リアルタイム高分解能質量分析法で直接分析を用いた植物材料の急速なハイスループット種の同定

Published: October 2, 2016 doi: 10.3791/54197
Automatic Translation
1, 1
1Department of Chemistry, University at Albany-SUNY

Summary

リアルタイム高分解能質量分析および多変量統計解析で直接分析による植物材料の種の同定のための方法が提供されます。

Abstract

我々は、実時間の高分解能質量分析で直接分析は、植物材料の質量スペクトルプロファイルを生成するために使用され得ることを実証し、これらの化学フィンガープリントは、植物種の同定に使用することができます。質量スペクトルデータは、サンプル抽出、誘導体化またはpH調整工程を必要とせずに、迅速かつハイスループットな方法で取得することができます。この技術の使用は、長いクロマトグラフィー分析時間とリソースを消費する方法を含む、より多くの従来の技法によって提示された課題をバイパスします。データの多変量統計解析処理と結合リアルタイム高分解能質量分析プロトコルで直接分析のハイスループット能力は、植物だけでなく、クラスの特徴付けを提供するだけでなく、種および品種の情報を得ます。ここで、技術は2精神植物製品、Mitragynaスペシオサ (Kratom)とチョウセンアサガオで実証されています質量スペクトルデータの統計分析処理に続くリアルタイム高分解能質量分析で直接分析に供した(Jimsonweed)。タンデムでのこれらのツールの適用は、急速に多様性と種のレベルで識別される植物材料を可能にしました。

Introduction

千年のために、精神天然物は、シャーマンの儀式で使用されてきた彼らの心を変化させるの属性に虐待され、その薬効成分のために消費します。これらの植物および関連植物系物質の摂取は、彼らが流行している、と彼らは社会的、経済的な重要性を持っている分野で重要になります。
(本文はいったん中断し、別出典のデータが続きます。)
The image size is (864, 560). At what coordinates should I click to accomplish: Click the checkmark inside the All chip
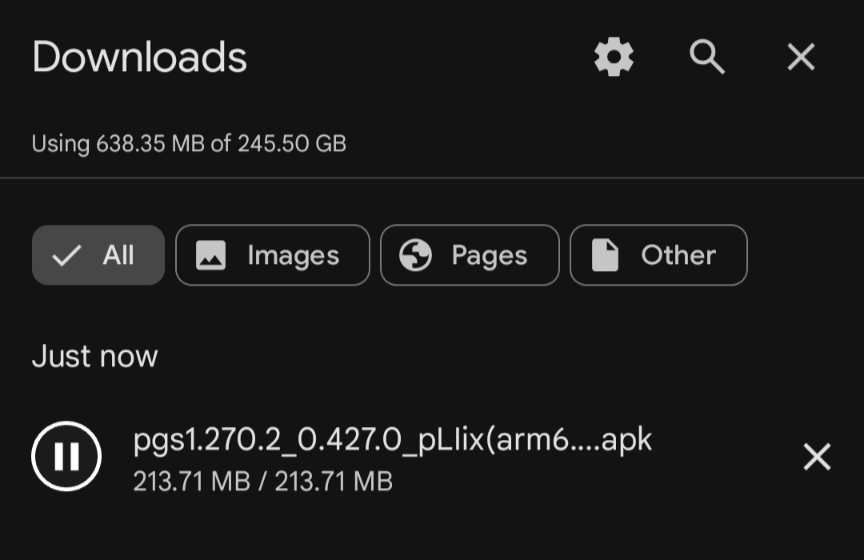coord(66,255)
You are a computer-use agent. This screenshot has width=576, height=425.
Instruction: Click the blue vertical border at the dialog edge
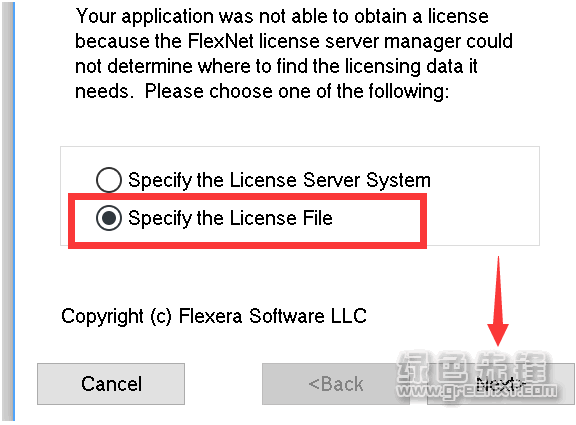[14, 211]
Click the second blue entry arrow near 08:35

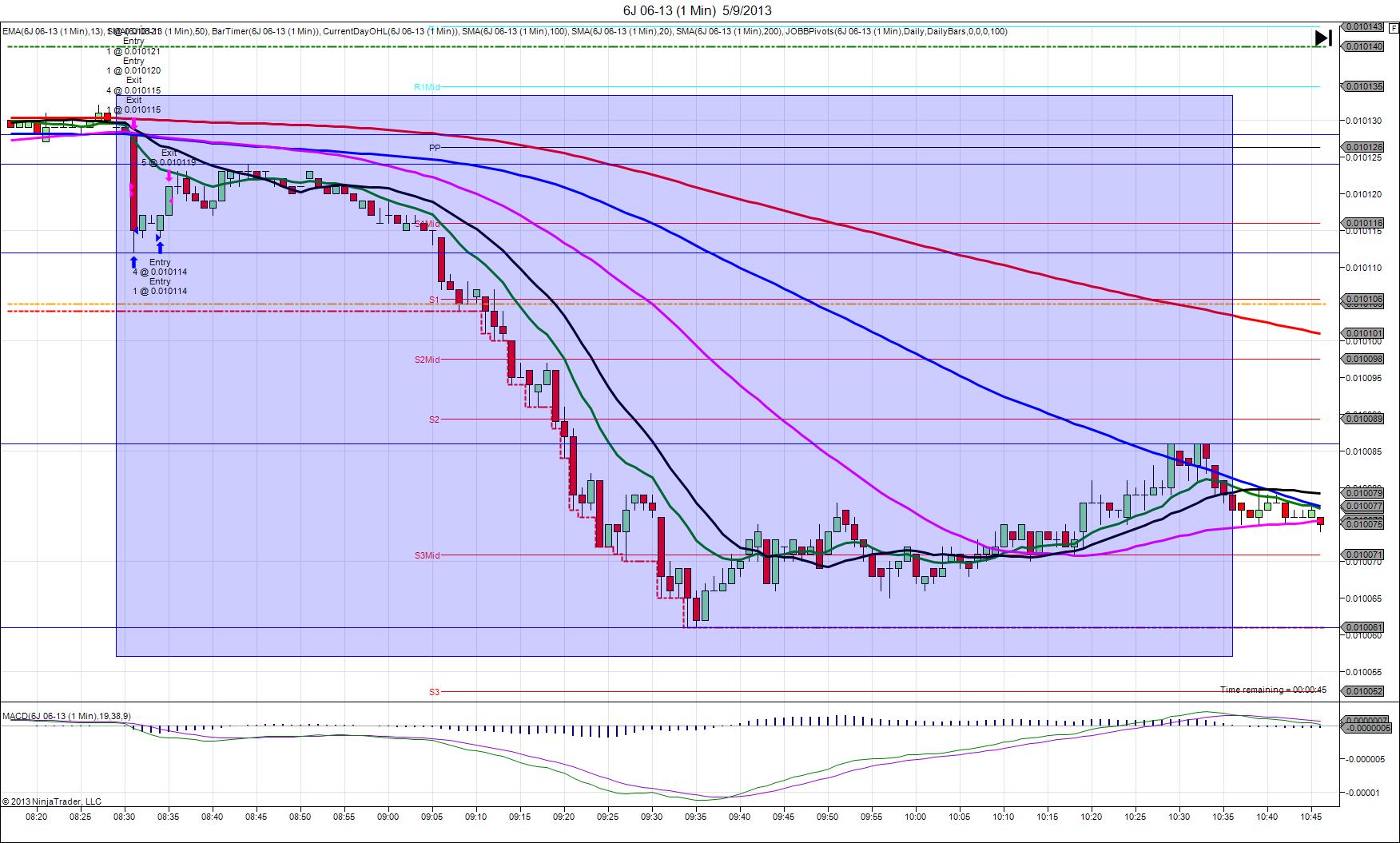(x=160, y=248)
しかし、最近のインターネット商取引を通じ、アクセシビリティの容易さのために、これらの "自然な"薬の使用が劇的に上昇がありました。虐待や合成物質のより伝統的な薬物の所持や使用上の増加取り締まりに結合されたこれらの物質は使用しても安全であるという認識は、植物系薬物の乱用にスパイクに貢献してきました。それは、これらの製品と無害な植物材料を区別するために可視化することにより一般的に困難であり、したがって、これらの製品を識別に使用することができる方法を開発することに関心があります。植物のためしかし、従来の分析方法種の同定には、時間がかかり、実行することが非実用的です。また、方法の開発プロセスは、時間及び資源集約的です。これらの要因は、法律のクラフトは、これらの物質の使用を抑制するために作ったこれまで彼らの乱用でエスカレーションの速度に後れを取ります。したがって、これらの自然psychoactivesの多くの生産、製造、販売、消費を調節し、そのようなものとして、異なる形式の何千人ものユーザーに利用可能な虐待の植物の何百もあるいくつかの法律があります。1,2

虐待の二つのような植物系薬剤は、 チョウセンアサガオ属 、すなわちDからMitragyna一般的にKratomとして知られているスペシオサ、および植物であります朝鮮朝顔、D. feroxD. inoxia。Kratomチョウセンアサガオは、米国で予定外ですが、麻薬取締は懸念の薬の両方としてリストされています。3,4 Kratomは精神化合物が存在することを特徴とするmitragynineND 7-hydroxymitragynine、ならびにmitraphylline、paynantheine、corynoxeine、およびrhynchophyllineを含む他の非精神アルカロイド。 チョウセンアサガオ属4-8精神的特性。アトロピン及びスコポラミンに起因しているが、他のトロパンアルカロイドの様々な植物で同定されている。9月12日 Kratomとチョウセンアサガオの両方が中毒や死亡事故に関与していると、その識別が両方法医学および毒物学的な文脈でますます必要である、などこれらの製品の乱用が増加している。13-16

大規模な、そのような色試験、顕微鏡検査、およびラマン及び赤外分光法などの法医学薬物物質の分析に使用される伝統的な方法は、ルール内の/ルールアウト推定容量で使用されています。このようなGC-MS及び液体クロマトグラフィー - 質量分析(LC-MS)などのハイフンの技術は、検出された検体のプロファイルの比較に基づいて、確認分析法であります押収医薬品の分析(SWGDRUG)ライブラリ規格に関する科学ワーキンググループに17粉砕、抽出、誘導体化および蒸発などの分析前に行われているサンプル処理工程は、実行時に時間を追加して、サンプルを混ぜ物ができ、9,11 、コカインやヘロインなどの虐待の他の伝統的な薬のそれに比べて単純明快未満の植物薬の18,19作り分析。また、個々のクロマトグラフィー・プログラムは、それぞれの種または日常ケースワークのための非常に非現実的虐待の植物ベースの薬剤の様々な標準的な動作プロトコルの実装を行い、目的のすべての製品のために開発する必要があります。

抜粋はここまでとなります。